Learning Objectives: Early attainment and maintenance of therapeutic antimicrobial drug levels are necessary to avoid treatment failure and persistence of infection. The Hartford nomogram has been utilized for extended interval dosing of aminoglycosides; however, the limited data available assessing the nomogram in the critically ill has shown accuracy in 62% of critically ill patients. The purpose of this study was to identify the appropriateness of use of the Hartford nomogram in a critically ill patient population. Methods: This was a prospective, pharmacokinetic study including patients who received an extended interval aminoglycoside dose and two serum samples collected. Patients were excluded if they were on intermittent hemodialysis, had cystic fibrosis, or appropriate serum samples were not drawn. The primary outcome was to compare the percentage of appropriately predicted dosing intervals between the Hartford nomogram and calculated two-level kinetics. Secondary outcomes included microbiological cure, average dose required to obtain target concentrations following dose adjustments, and rate of target achievement of peak goals using Hartford nomogram dosing Results: Thirty five patients were included [20 (57%) received amikacin and 15 (43%) received tobramycin]. Overall, 12 (34%) patients had an appropriately predicted dosing interval when comparing the nomogram to calculated two-level kinetics. The nomogram most accurately predicted the 24 hour dosing interval (60%); however, accuracy declined as the interval extended to 36 (26%) and 48 hours (17%).
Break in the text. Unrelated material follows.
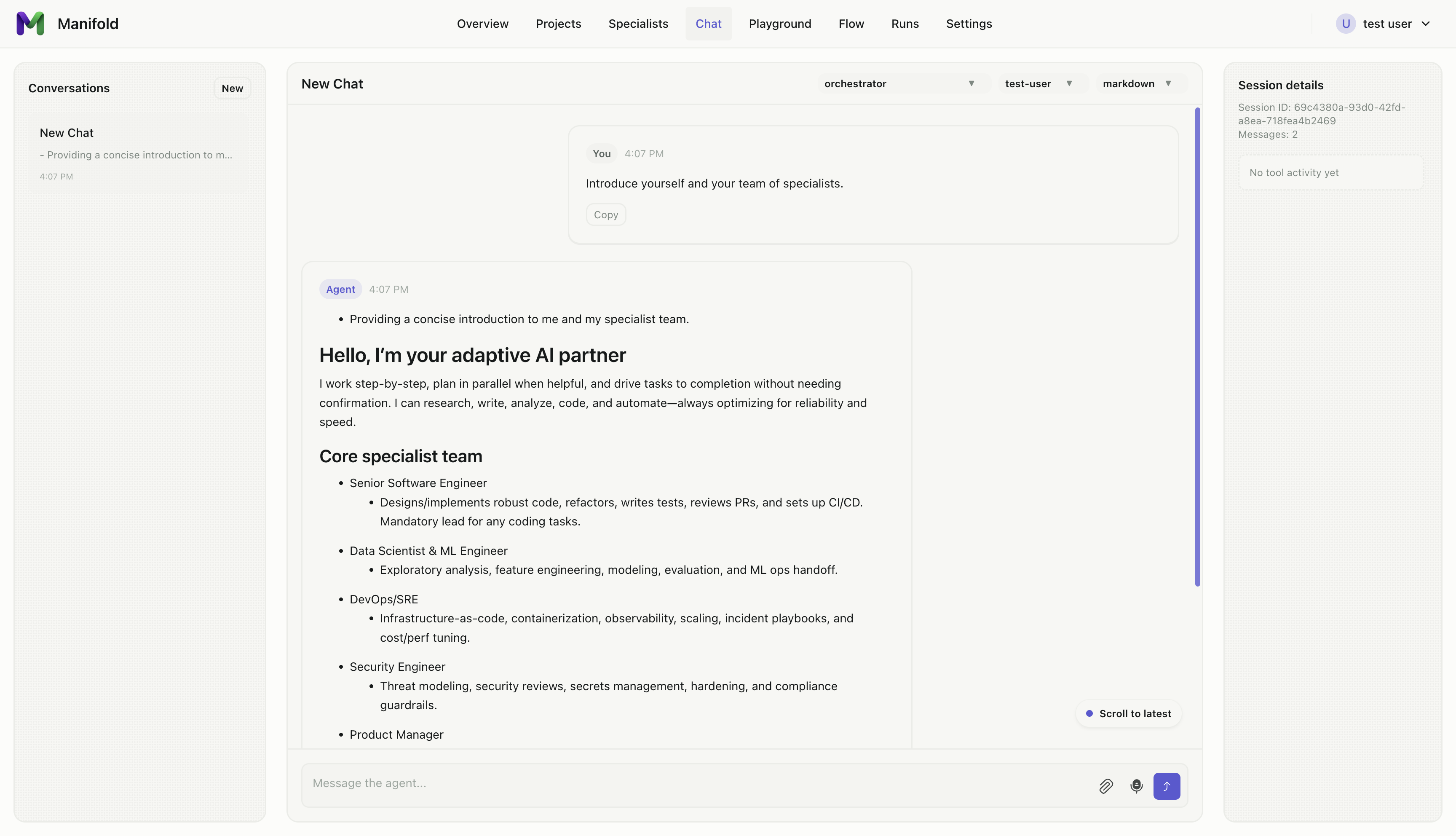
Task: Open the Specialists section
Action: (x=637, y=24)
Four patients (80%) demonstrated microbiological cure, while one patient included from the tobramycin group did not achieve microbiological cure. Hartford extended interval dosing for amikacin and tobramycin resulted in attainment of target peaks in four patients (20%) and zero patients, respectively. When using two-level pharmacokinetics to calculate maintenance dosing, weight-based dosing increased for both amikacin (17 mg/kg) and tobramycin (10.5 mg/kg). Conclusions: Aminoglycoside dosing in critically ill patients should be individualized with two-level kinetics rather than a dosing nomogram to ensure pharmacokinetic optimization.